The ART has the power to substitute an entirely new decision in your favour. When an experienced migration specialist presents your case before the Tribunal, that power becomes your most important legal lifeline after a visa refusal or cancellation.
Affirm
Uphold the Department's original refusal or cancellation decision.
Vary
Modify the decision in some respect — such as changing conditions or duration.
Set Aside
Replace the Department's decision with a new, favourable decision granting your visa.
Remit
Send the matter back to the Department for reconsideration with binding directions.
The Critical Transition
From AAT to ART — What Changed in 2024?
Important — Effective October 2024
As of 14 October 2024, the Administrative Appeals Tribunal (AAT) was formally abolished and replaced by the new Administrative Review Tribunal (ART) under the Administrative Review Tribunal Act 2024. All pending AAT matters were automatically transferred to the ART. If you received a decision notice or began a review before October 2024, your matter continues under the ART framework — your rights and timeframes remain valid.
The transition from the AAT to the ART was not merely a rebadging exercise. The Government enacted the new framework to address longstanding criticisms of the old Tribunal: case backlogs exceeding 100,000 matters, inconsistent decision-making, and structural inefficiencies that delayed justice for years. The ART was designed from the ground up with a fundamentally different philosophy.

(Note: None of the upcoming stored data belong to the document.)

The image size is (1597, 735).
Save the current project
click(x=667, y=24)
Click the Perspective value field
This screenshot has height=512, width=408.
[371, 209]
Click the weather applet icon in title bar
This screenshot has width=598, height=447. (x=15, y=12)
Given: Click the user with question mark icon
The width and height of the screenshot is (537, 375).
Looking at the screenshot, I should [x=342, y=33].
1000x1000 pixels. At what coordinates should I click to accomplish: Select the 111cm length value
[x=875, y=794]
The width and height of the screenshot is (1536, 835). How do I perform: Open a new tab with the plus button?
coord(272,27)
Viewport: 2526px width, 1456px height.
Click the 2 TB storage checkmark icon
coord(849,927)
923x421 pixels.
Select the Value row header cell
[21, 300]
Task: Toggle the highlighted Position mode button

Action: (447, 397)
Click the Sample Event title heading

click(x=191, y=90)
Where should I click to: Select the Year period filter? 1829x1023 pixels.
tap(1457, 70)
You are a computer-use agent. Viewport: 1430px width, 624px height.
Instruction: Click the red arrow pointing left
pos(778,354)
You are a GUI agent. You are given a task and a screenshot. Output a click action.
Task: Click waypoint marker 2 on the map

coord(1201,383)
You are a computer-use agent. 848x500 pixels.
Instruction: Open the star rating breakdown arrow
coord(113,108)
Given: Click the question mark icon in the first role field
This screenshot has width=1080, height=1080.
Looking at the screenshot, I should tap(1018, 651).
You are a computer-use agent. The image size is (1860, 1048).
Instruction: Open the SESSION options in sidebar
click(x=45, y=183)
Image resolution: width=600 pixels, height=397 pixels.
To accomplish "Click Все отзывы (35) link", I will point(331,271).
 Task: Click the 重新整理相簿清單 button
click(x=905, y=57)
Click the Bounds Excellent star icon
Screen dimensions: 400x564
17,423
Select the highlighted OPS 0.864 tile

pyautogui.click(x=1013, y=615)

Streamlined Division Structure
The ART operates with a simplified divisional structure — including the Migration and Refugee Division — replacing the fragmented chamber system of the old AAT. This concentrates migration expertise and promotes more consistent decision-making.
Faster Processing Timelines
The ART introduced case management reforms and digital-first lodgement processes designed to significantly reduce the processing backlogs that plagued the AAT. Priority tracks exist for matters involving detention, serious harm, and imminent departure.
User-Focused Procedures
The new framework adopts plain-language communications, video-conferencing hearings, and applicant-focused case management — making the review process more accessible without reducing the rigour of the legal review.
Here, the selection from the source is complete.